Tras una década del histórico referéndum, la mayoría de los análisis sobre el Brexit coinciden en una cosa: la salida de Reino Unido del bloque comunitario ha frenado el crecimiento de la economía británica en un país que ha pasado por siete primeros ministros en tan solo una década.Este devenir se ha vuelto sintomático de una situación de desgobierno que deja en manos del próximo primer ministro la ardua tarea de hallar soluciones.

La crisis económica y el rechazo a los migrantes extendieron entonces la idea de que había que "recuperar el control" del país para redefinir su relación con Europa y sus aliados siguiendo sus propios términos. Un punto que resulta paradójico, habida cuenta de que ninguna de estas cuestiones han acabado por resolverse después de diez años.

Dimite el primer ministro británico Keir Starmer, el séptimo en 10 años

"Esta ha sido una de las grandes paradojas del Brexit y la demostración más clara de la ambigüedad de mensajes sobre los que se construyó el argumentario a favor del 'Leave'", ha señalado Carme Colomina, investigadora del CIDOB, en declaraciones a Europa Press. "El referéndum no ha conseguido solucionar ninguno de los problemas que se adjudicaban a la UE: inseguridad económica, globalización desigual, disminución de la confianza en las élites políticas y la percepción de que la toma de decisiones democráticas se ha alejado cada vez más de los ciudadanos", ha apuntado.

Así, la mayoría de los expertos consideran que ese supuesto reajuste, incluso si se llevara a cabo por completo, dejaría sin resolver gran parte de las pérdidas comerciales que ha sufrido el territorio británico desde el divorcio con Bruselas.

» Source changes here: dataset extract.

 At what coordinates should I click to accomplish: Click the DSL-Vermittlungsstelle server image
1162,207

El voto antisistema que propició el apoyo a la campaña del 'Leave' ha seguido debilitando al Ejecutivo y permite a partidos como Reform UK, de Nigel Farage, capitalizar el descontento ciudadano.

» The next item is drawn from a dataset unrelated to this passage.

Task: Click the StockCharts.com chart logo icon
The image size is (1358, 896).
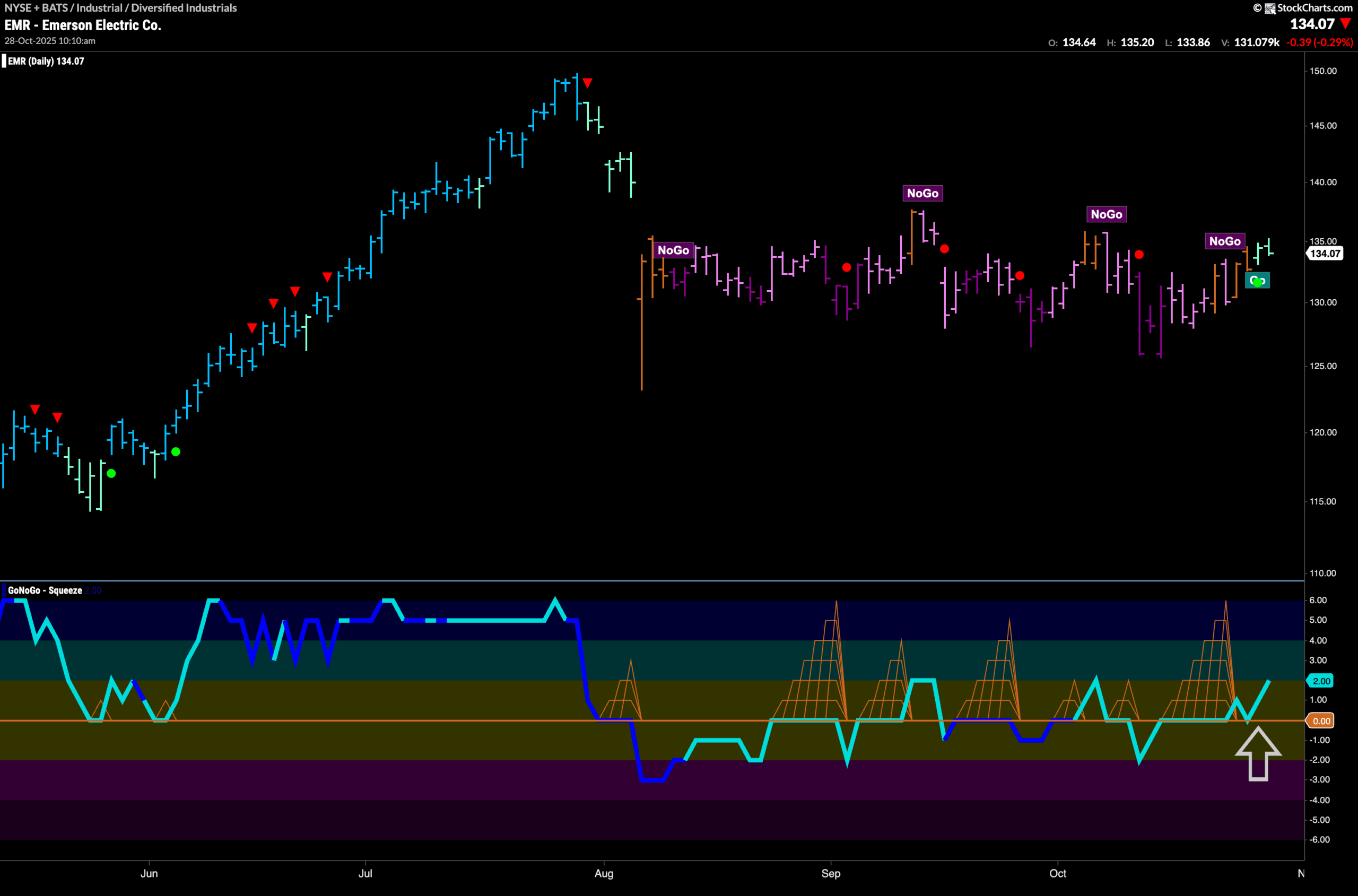Action: [x=1269, y=8]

Según datos oficiales, los efectos del Brexit han supuesto una reducción del PIB británico de hasta un 8%, un descenso del comercio de cerca del 15% y una caída del 18% de las inversiones. Estas cifras coinciden con un momento de creciente proteccionismo e inestabilidad geopolítica global que han profundizado, todavía más, la erosión en la competitividad que ya sufría Reino Unido. Las encuestas apuntan a que si mañana hubiera un nuevo referéndum, el 63% de los británicos apoyaría reincorporarse a la UE.